== PROBLEM REQUIREMENTS ==
Lines with "agent": copy each one from the listing below.
***** INFORMATION SUPPLIED
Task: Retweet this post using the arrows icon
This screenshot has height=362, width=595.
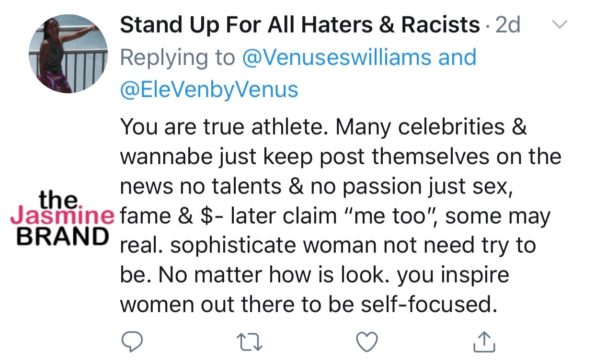Action: tap(249, 342)
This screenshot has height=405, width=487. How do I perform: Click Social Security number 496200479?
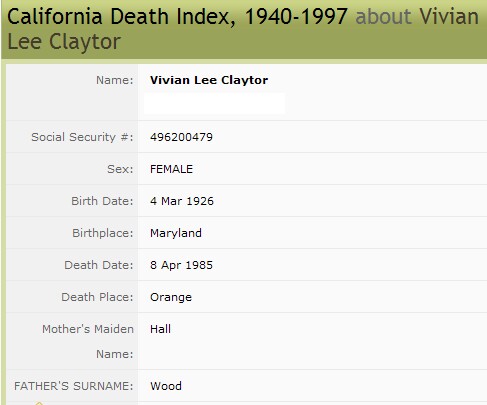point(181,137)
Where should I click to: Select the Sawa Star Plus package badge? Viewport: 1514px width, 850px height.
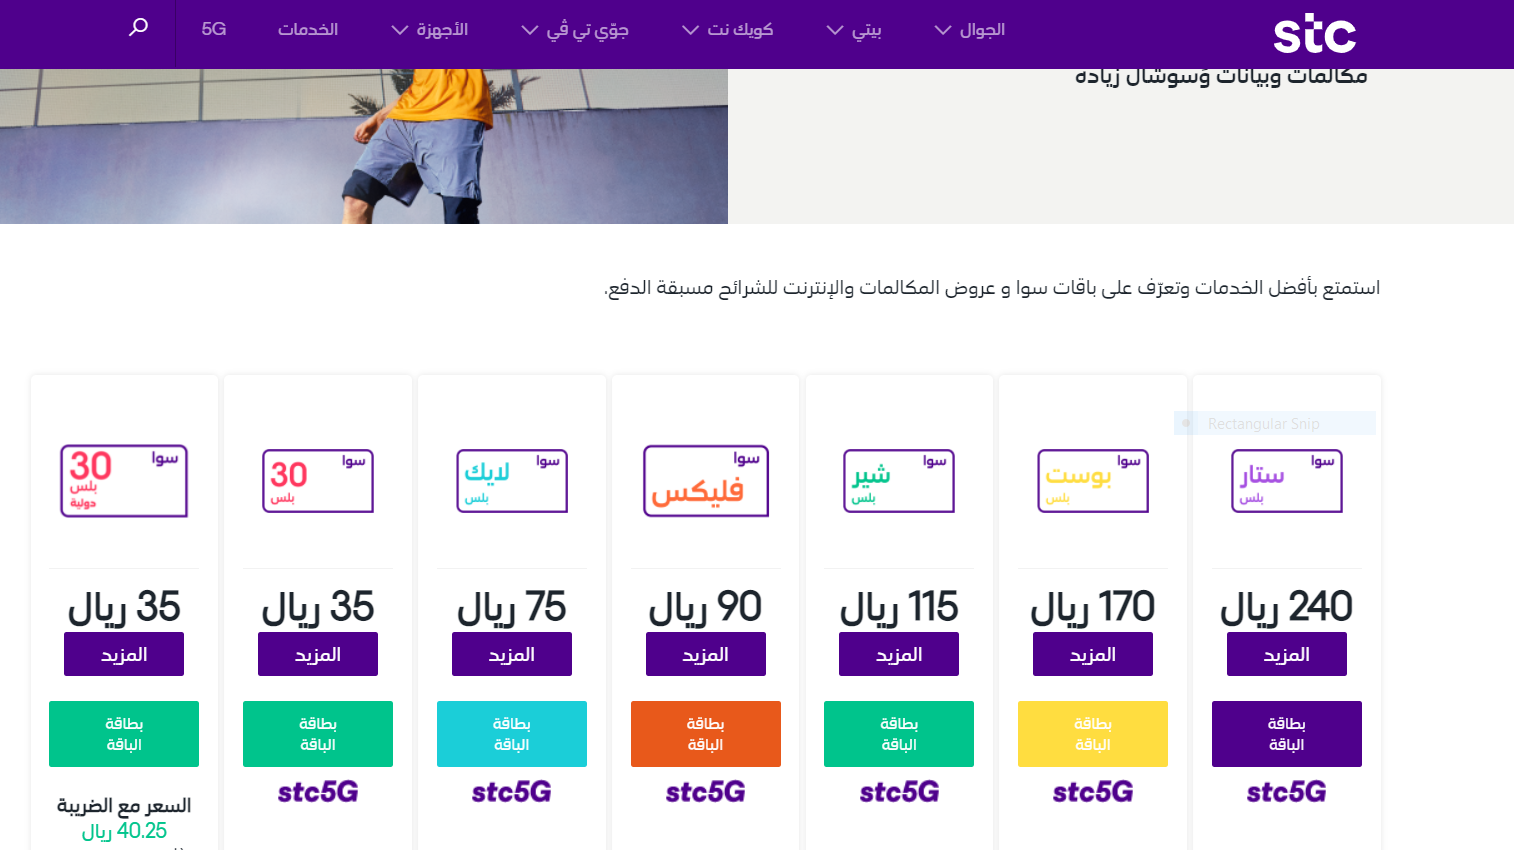tap(1286, 480)
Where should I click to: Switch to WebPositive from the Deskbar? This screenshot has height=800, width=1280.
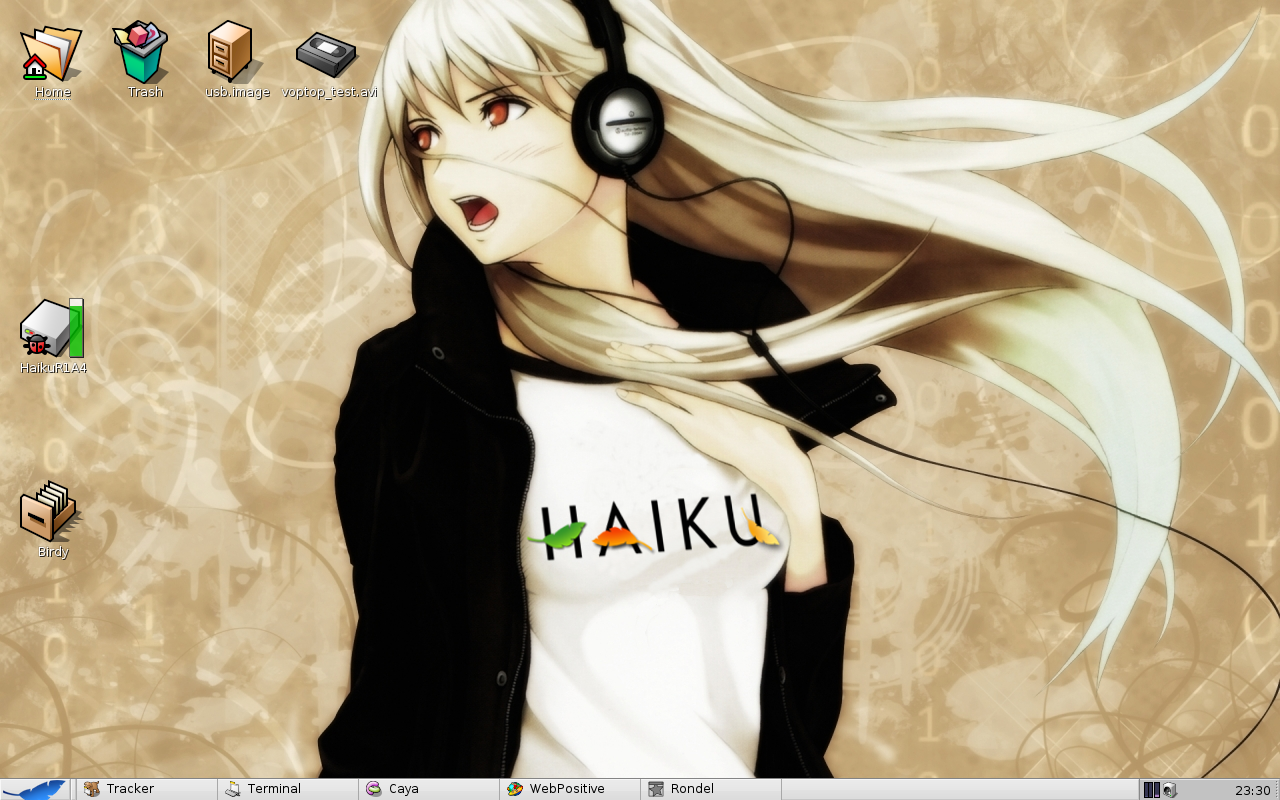click(x=568, y=789)
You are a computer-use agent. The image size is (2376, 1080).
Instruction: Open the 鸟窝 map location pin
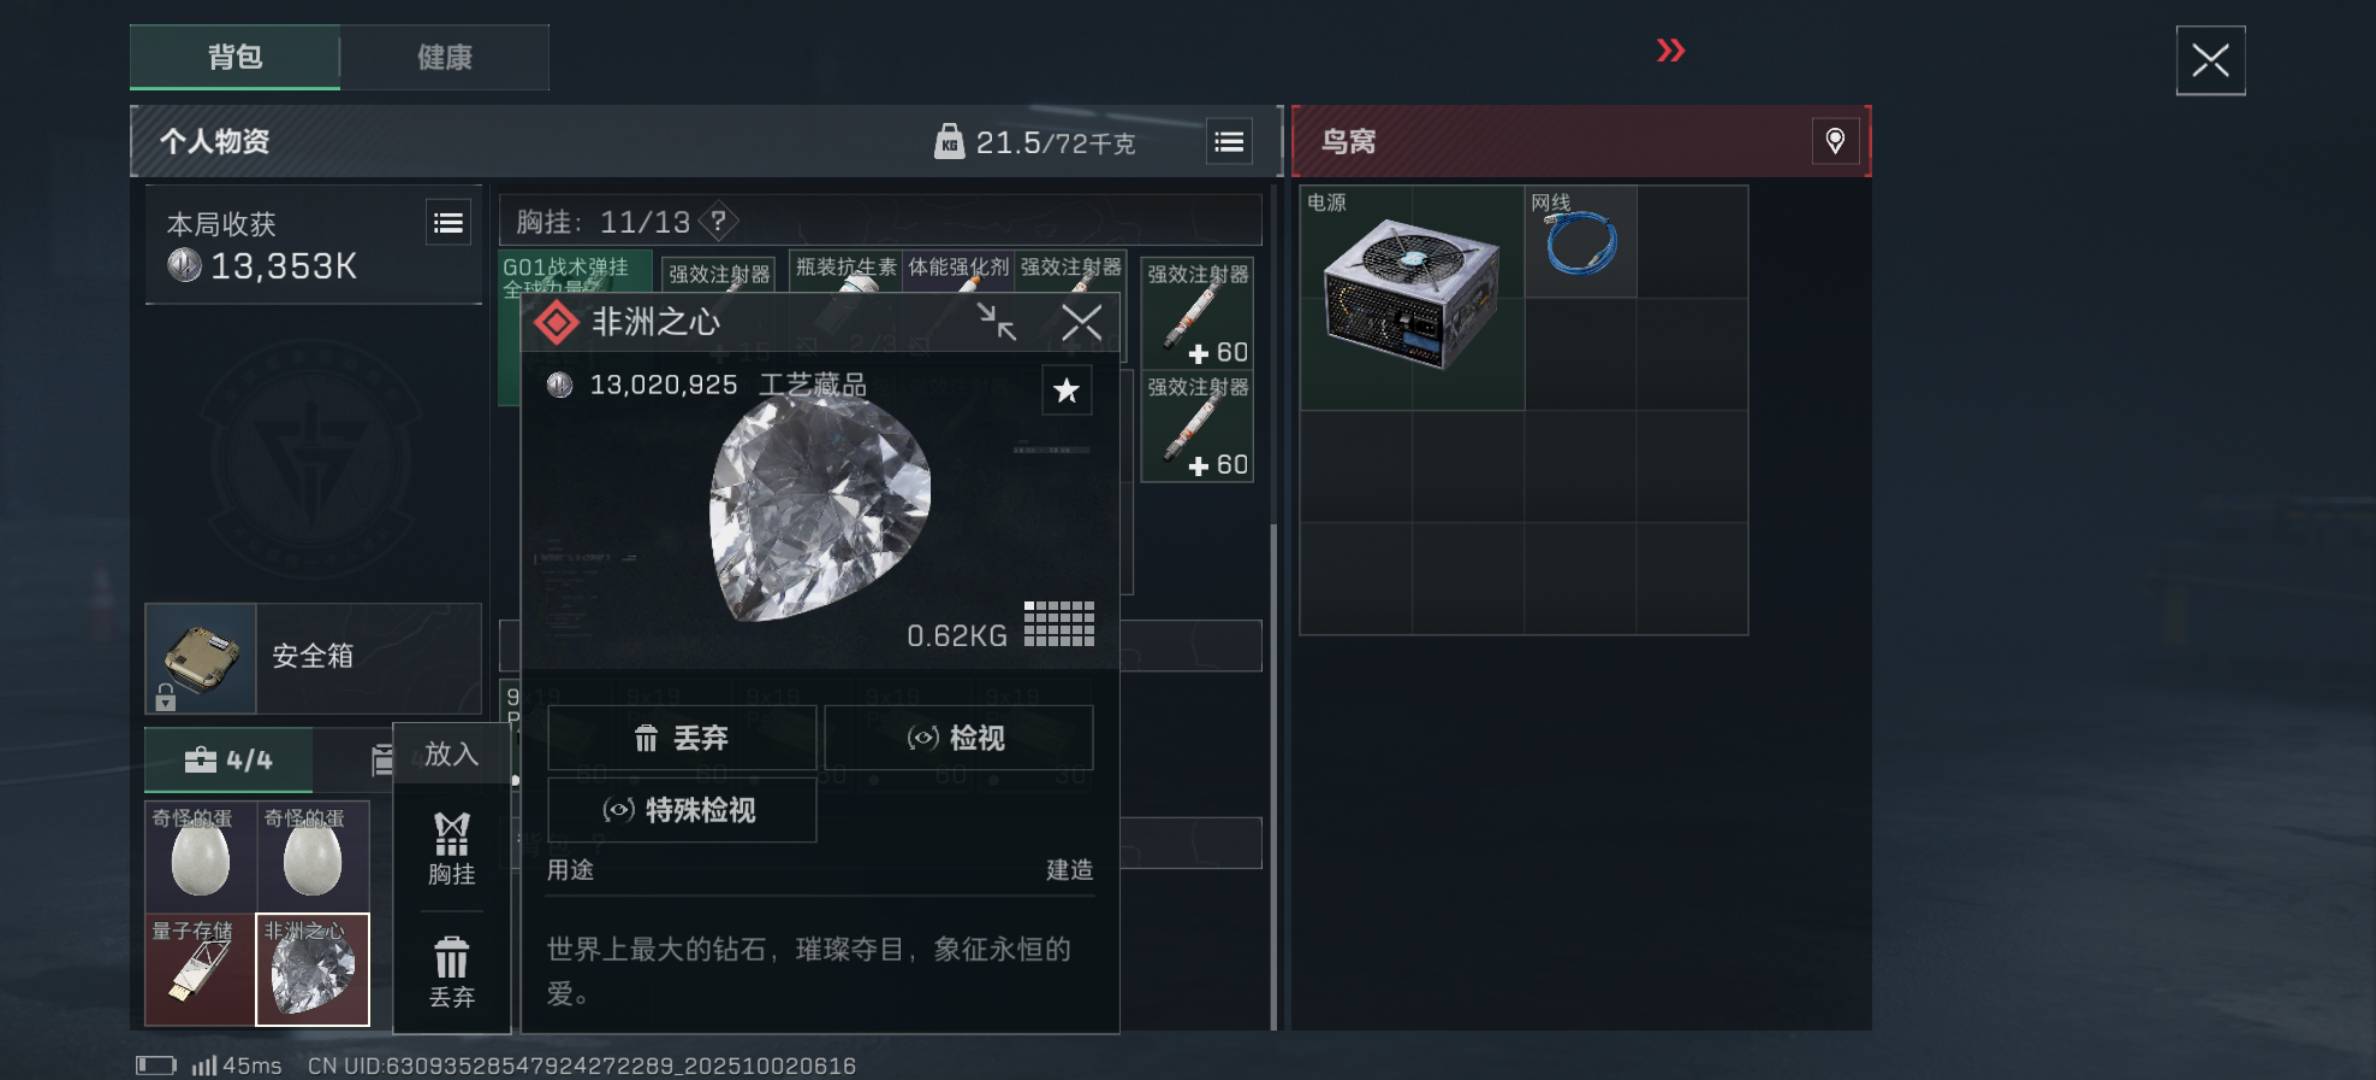click(1835, 141)
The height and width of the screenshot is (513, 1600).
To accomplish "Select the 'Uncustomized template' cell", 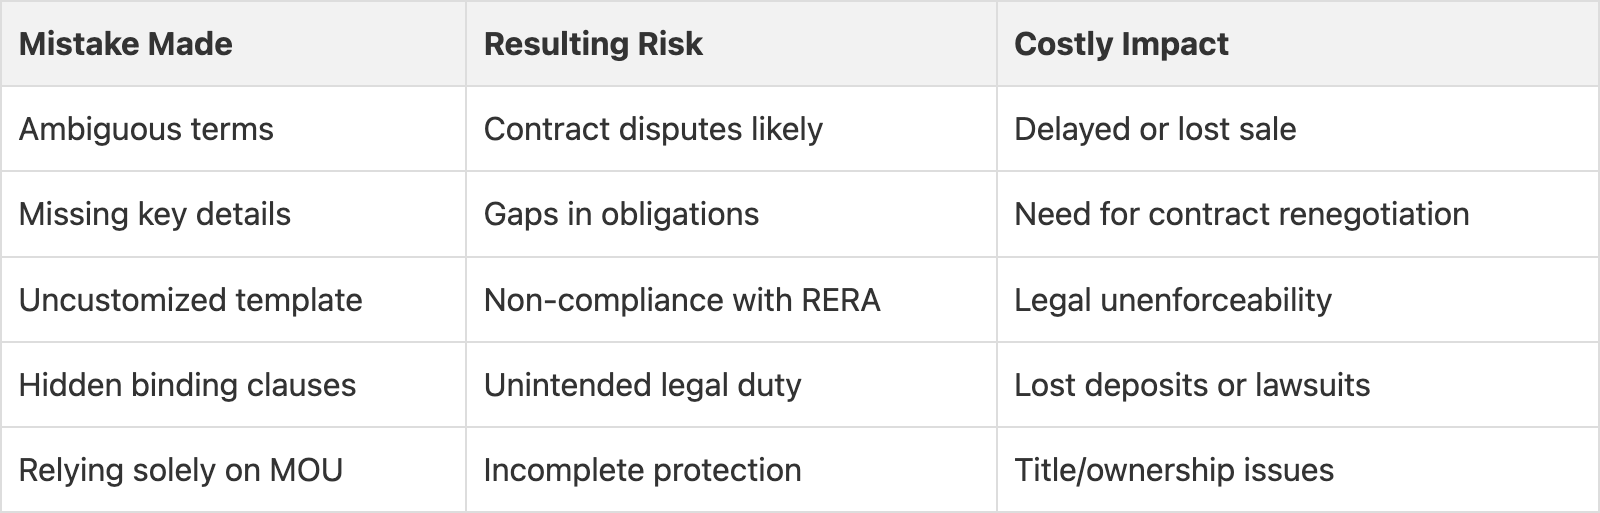I will pyautogui.click(x=190, y=300).
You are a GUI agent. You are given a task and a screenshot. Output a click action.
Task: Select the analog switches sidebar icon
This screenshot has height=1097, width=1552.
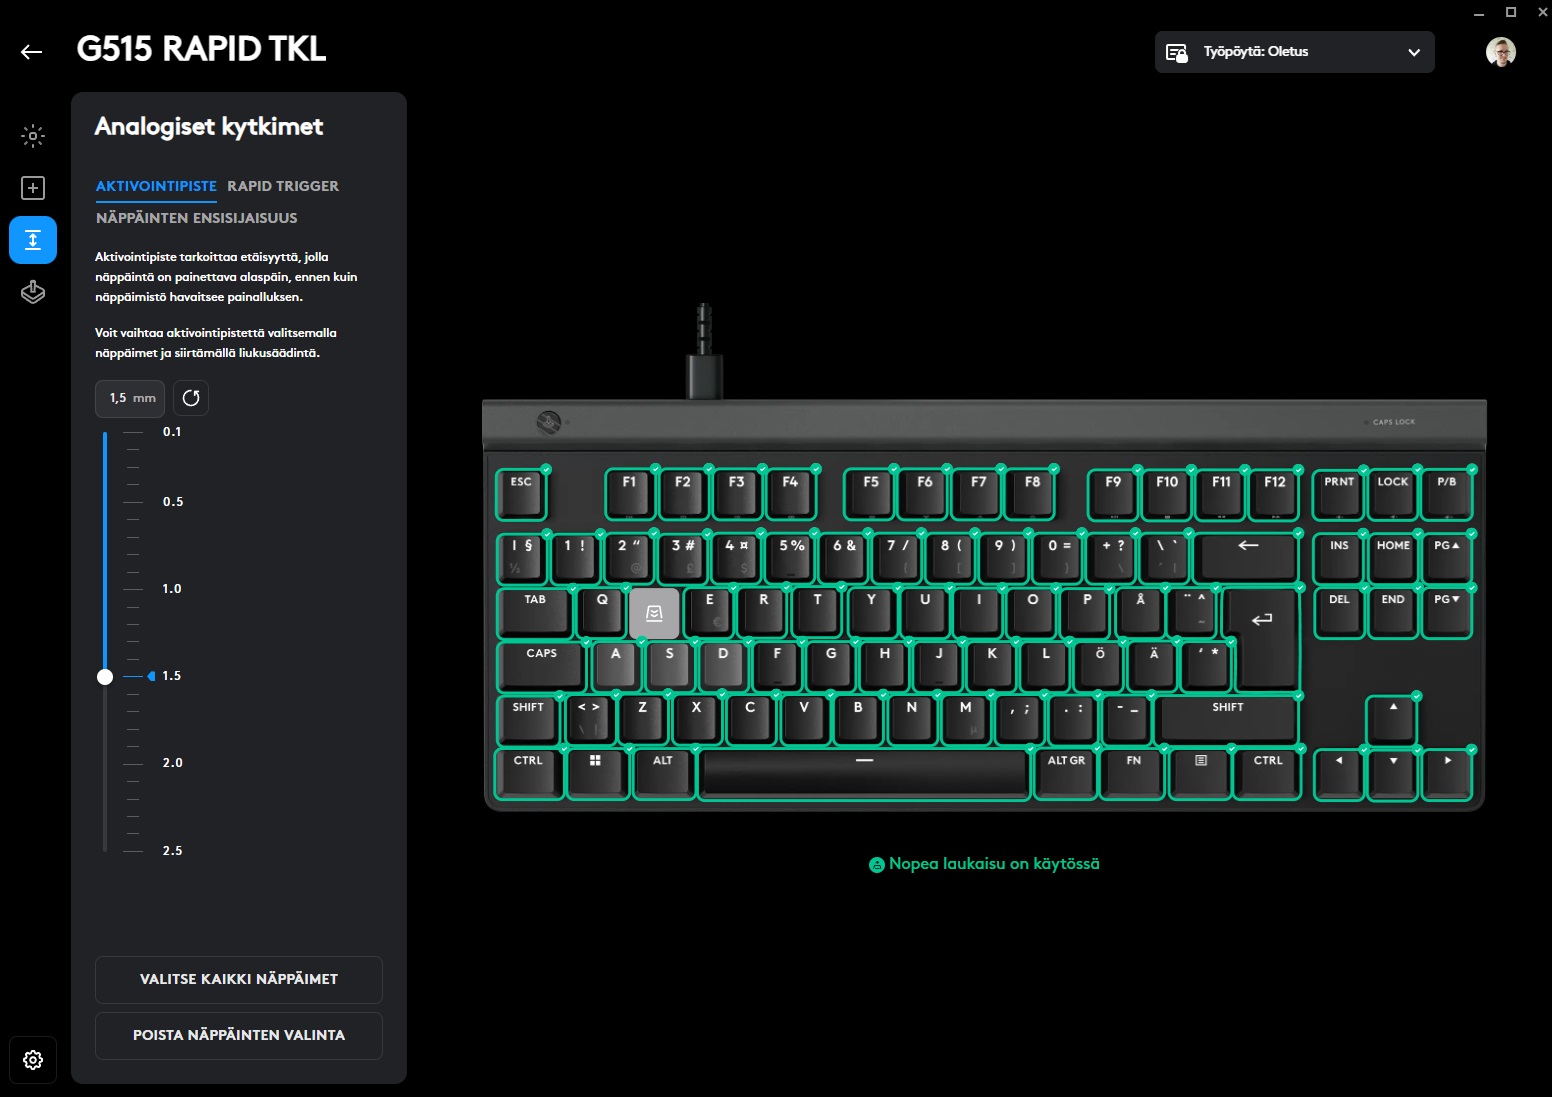pyautogui.click(x=33, y=240)

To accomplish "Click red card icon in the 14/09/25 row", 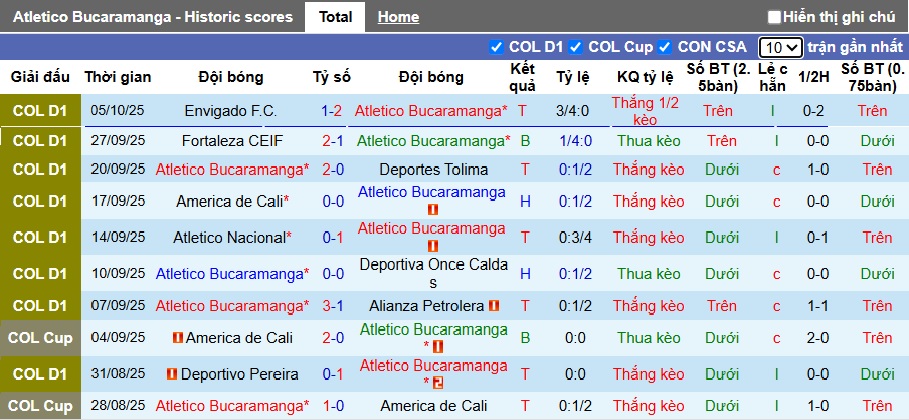I will coord(433,246).
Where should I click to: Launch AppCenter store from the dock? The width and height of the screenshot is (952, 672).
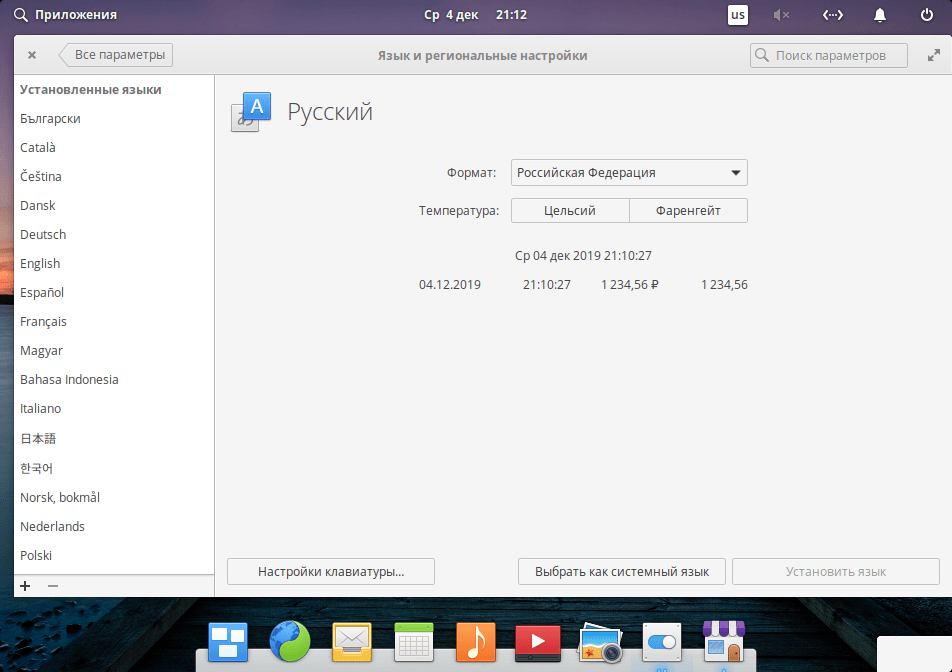[x=722, y=642]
**********
== YOUR SOLUTION ==
You are a computer-use agent. The image size is (2376, 1080).
You are a GUI agent. You are given a task and a screenshot. Output a click action.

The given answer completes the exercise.